Supreme Court Finds Auto Service Advisors Exempt from Overtime Pay

Auto service advisors are overtime-exempt under the Fair Labor Standards Act. The Supreme Court’s 5-4 decision in Encino Motorcars, LLC v. Navarro clarified the scope of a 2011 regulation issued by the Department of Labor that excluded service advisors from the definition of “salesman” under 29 U.S.C. §213(b)(10)(A).

Encino Motorcars involves current and former service advisors employed by Encino Motorcars, a Mercedes-Benz dealership in California. In 2012, the service advisors sued Encino for backpay, alleging that Encino violated the FLSA by failing to pay them overtime. The District Court dismissed the complaint, finding service advisors exempt under 29 U.S.C. §213(b)(10)(A). The Ninth Circuit reversed, deferring to the Department of Labor’s 2011 rule under Chevron U.S.A. Inc. v. Natural Resources Defense Council, Inc., 467 U.S. 837 (1984). The Supreme Court vacated the decision and remanded the matter back to the Ninth Circuit with instruction to ignore the DOL regulation when reconsidering the service advisors’ status. On remand, the Ninth Circuit again found the exemption inapplicable to service advisors. Encino Motorcars appealed and the Supreme Court granted certiorari.  

The FLSA exempts from overtime-pay “any salesman, partsman, or mechanic primarily engaged in selling or servicing automobiles, trucks, or farm implements, if he is employed by a nonmanufacturing establishment primarily engaged in the business of selling such vehicles or implements to ultimate purchasers.” 29 U.S.C. §213(b)(10)(A). Using the Oxford English Dictionary, Justice Clarence Thomas found that service advisors are “obviously” salesmen under an ordinary meaning analysis.

Applying the same approach, Justice Thomas also established that service advisors are “primarily engaged in . . . servicing automobiles” as the word “servicing” is used in the statute. Because the service advisors meet with customers, suggest repairs, and sell new or replacement auto parts, they are an integral part of the servicing process.

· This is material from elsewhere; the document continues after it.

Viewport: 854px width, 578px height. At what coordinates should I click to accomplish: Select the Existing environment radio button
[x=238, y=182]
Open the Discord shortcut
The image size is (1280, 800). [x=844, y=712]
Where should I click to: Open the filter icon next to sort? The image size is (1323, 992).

Justice Thomas highlighted “[i]f you ask the average customer who services his car, the primary, and perhaps only, person he is likely to identify is his service advisor.” Justice Thomas thus concluded that to be “‘primarily engaged in . . . servicing automobiles’ must include some individuals who do not physically repair automobiles themselves but who are integrally involved in the servicing process.”

The Court therefore found service advisors exempt from the overtime-pay requirement under the FLSA because service advisors are “salesm[e]n . . . primarily engaged in . . . servicing automobiles” under an ordinary reading of the statute. The Court’s decision to reject a narrow interpretation of FLSA exemptions by stating that exemptions should not be given anything other than a “fair reading” may persuade lower courts to favorably interpret and apply FLSA exemptions with a similar broad reading.